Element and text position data

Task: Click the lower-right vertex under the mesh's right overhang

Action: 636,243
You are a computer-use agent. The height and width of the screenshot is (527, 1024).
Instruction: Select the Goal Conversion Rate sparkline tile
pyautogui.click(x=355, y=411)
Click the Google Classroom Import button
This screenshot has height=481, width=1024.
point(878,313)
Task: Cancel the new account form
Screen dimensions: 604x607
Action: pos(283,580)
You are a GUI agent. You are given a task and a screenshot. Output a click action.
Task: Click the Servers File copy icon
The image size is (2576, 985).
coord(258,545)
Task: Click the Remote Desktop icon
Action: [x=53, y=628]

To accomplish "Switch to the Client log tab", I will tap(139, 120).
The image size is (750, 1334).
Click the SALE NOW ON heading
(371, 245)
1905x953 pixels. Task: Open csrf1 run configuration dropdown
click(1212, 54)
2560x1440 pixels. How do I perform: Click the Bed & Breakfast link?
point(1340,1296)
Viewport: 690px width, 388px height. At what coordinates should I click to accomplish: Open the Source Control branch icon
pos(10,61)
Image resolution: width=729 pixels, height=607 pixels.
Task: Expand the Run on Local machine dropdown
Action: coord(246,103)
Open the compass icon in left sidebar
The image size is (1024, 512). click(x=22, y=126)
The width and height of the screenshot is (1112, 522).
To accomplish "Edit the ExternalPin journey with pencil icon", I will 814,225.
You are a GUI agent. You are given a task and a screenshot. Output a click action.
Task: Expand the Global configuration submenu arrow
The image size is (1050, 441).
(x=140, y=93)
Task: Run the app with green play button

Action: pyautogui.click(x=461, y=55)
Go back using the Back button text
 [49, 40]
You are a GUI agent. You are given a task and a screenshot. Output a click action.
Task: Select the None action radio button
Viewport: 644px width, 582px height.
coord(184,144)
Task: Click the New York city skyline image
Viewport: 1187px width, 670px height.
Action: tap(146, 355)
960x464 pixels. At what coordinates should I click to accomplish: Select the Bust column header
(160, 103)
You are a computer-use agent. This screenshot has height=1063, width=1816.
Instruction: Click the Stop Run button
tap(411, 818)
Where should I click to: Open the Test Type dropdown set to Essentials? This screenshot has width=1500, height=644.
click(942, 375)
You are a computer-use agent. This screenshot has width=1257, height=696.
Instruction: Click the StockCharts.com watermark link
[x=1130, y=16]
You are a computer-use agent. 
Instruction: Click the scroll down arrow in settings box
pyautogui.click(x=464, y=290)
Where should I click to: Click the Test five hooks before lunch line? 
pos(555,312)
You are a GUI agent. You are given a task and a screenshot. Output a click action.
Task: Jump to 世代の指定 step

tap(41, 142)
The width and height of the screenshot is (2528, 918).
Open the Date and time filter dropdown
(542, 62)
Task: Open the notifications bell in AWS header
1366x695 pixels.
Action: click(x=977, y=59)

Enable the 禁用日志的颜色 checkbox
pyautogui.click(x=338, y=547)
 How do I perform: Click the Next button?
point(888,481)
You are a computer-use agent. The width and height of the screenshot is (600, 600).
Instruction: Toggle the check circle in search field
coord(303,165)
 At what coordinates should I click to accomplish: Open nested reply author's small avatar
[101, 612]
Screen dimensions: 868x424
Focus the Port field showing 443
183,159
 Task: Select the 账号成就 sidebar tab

SET EXERCISE
Could you return, word for word, every line of the entries from the very first one down to the line containing "I will 814,225.", including that line?

RESULT OF THIS TASK
Task: Click the lower-right vertex under the mesh's right overhang

Action: 636,243
You are a computer-use agent. The height and width of the screenshot is (527, 1024).
Instruction: Select the Goal Conversion Rate sparkline tile
pyautogui.click(x=355, y=411)
Click the Google Classroom Import button
This screenshot has height=481, width=1024.
point(878,313)
Task: Cancel the new account form
Screen dimensions: 604x607
Action: pos(283,580)
You are a GUI agent. You are given a task and a screenshot. Output a click action.
Task: Click the Servers File copy icon
The image size is (2576, 985).
coord(258,545)
Task: Click the Remote Desktop icon
Action: [x=53, y=628]

To accomplish "Switch to the Client log tab", I will tap(139, 120).
The image size is (750, 1334).
Click the SALE NOW ON heading
(371, 245)
1905x953 pixels. Task: Open csrf1 run configuration dropdown
click(1212, 54)
2560x1440 pixels. How do I perform: Click the Bed & Breakfast link?
point(1340,1296)
Viewport: 690px width, 388px height. At what coordinates should I click to accomplish: Open the Source Control branch icon
pos(10,61)
Image resolution: width=729 pixels, height=607 pixels.
Task: Expand the Run on Local machine dropdown
Action: coord(246,103)
Open the compass icon in left sidebar
The image size is (1024, 512). click(x=22, y=126)
The width and height of the screenshot is (1112, 522).
To accomplish "Edit the ExternalPin journey with pencil icon", I will 814,225.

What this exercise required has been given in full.